This is a time that I really, really wish I still had transport as I could just go and pick them up as he doesn't know me


----------



## xkimxo (Jan 4, 2010)

Ive just made a preloved account with my OHs email and as the ad isnt new anymore it let me reply  I rang my OH who said he will go with a mate to get them if he replies and just pretend they are for snakes. What annoys me most is the weirdo emailed me a week ago asking if i wanted them free as i took his rats but i didnt see the msg right away and by the time i said yes ill take them he said somene else is having them. Then he said they didnt come and sent me this

*hi the person did not turn up so up to you if you want them for a donation lol lol lol to feed my snakes hahahaha * 

I said i would take them without cage and he said no then i found them on preloved :mad2:

ps anyone know what snakes eat mice just so my OH looks like he knows what hes talking about?


----------



## thedogsmother (Aug 28, 2008)

i had a californian king snake many years ago, he ate mice (dead of course), they are a very common snake so he could say that he owned one of them.


----------



## Guest (Nov 18, 2011)

xkimxo said:


> Ive just made a preloved account with my OHs email and as the ad isnt new anymore it let me reply  I rang my OH who said he will go with a mate to get them if he replies and just pretend they are for snakes. What annoys me most is the weirdo emailed me a week ago asking if i wanted them free as i took his rats but i didnt see the msg right away and by the time i said yes ill take them he said somene else is having them. Then he said they didnt come and sent me this
> 
> *hi the person did not turn up so up to you if you want them for a donation lol lol lol to feed my snakes hahahaha *
> 
> ...


Corn snakes are your best bet especially as most people keep them


----------



## xkimxo (Jan 4, 2010)

This guy is a joke, he said hes still got them but i sound like i want them for food which he will not allow????? Also had a lovely txt from the degu man saying his listing has been removed


----------



## purple_x (Dec 29, 2010)

Hun do you want me to create an account on preloved (I've been meaning to do so anyway just in case an animal needs me!) and ask this guy if I can have the mice?
I cant pick them up but I can say I'm sending a mate (being your bf) to collect them, would that work?

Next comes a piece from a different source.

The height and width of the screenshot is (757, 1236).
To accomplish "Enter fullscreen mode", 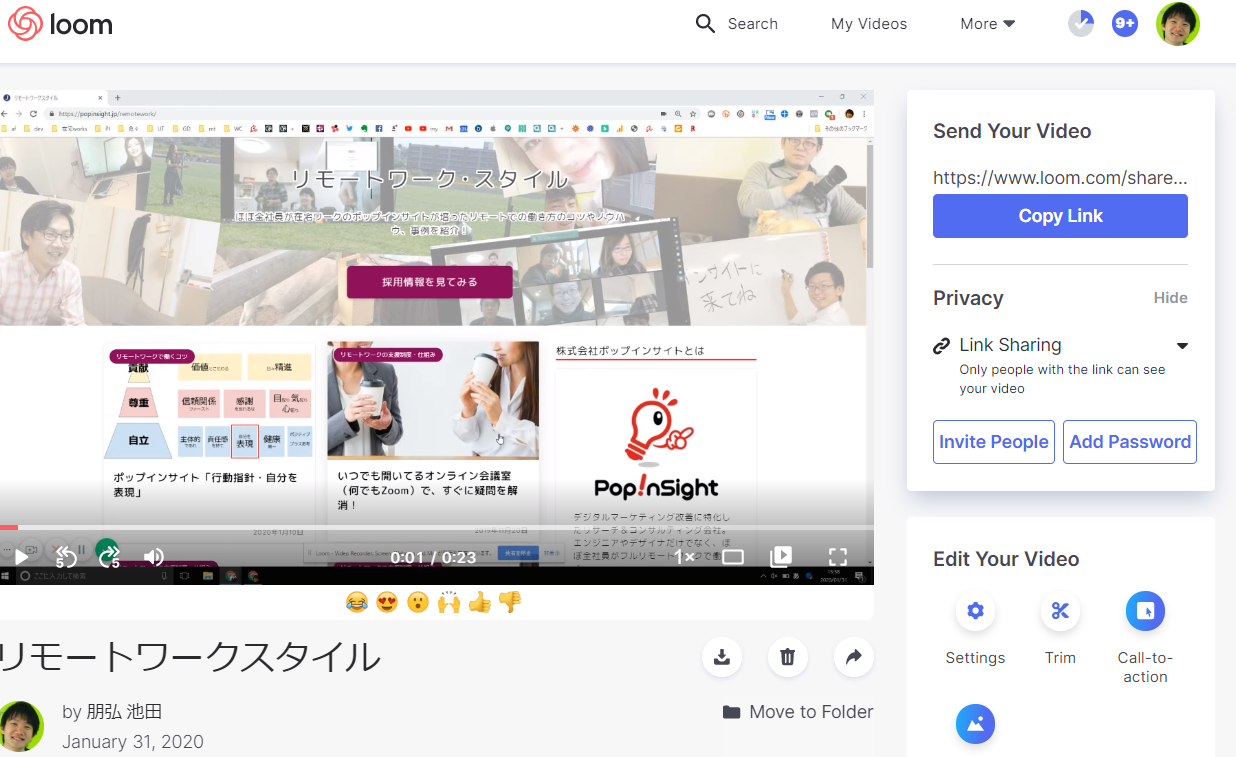I will (838, 557).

I'd even take the mice or just the male if you cant keep them. Let me know. x


----------



## niki87 (Nov 18, 2009)

Where abouts are they?


----------



## xkimxo (Jan 4, 2010)

Hey sorry ive only just read these, i got really annoyed at that man and have spent the day getting out each and evey pet for some one on one time  I feel sooo much better now. The guy is in Ilford essex and purple if you want to try msging him you can have a go, my OH is more than happy to get them. I just dont know what else to do


----------



## purple_x (Dec 29, 2010)

Ok if you send me the link then I will get an account sorted and message the guy.
I'll let you know if I get a reply.


----------



## xkimxo (Jan 4, 2010)

purple_x said:


> Ok if you send me the link then I will get an account sorted and message the guy.
> I'll let you know if I get a reply.


Have sent it  Im not holding out much hope though


----------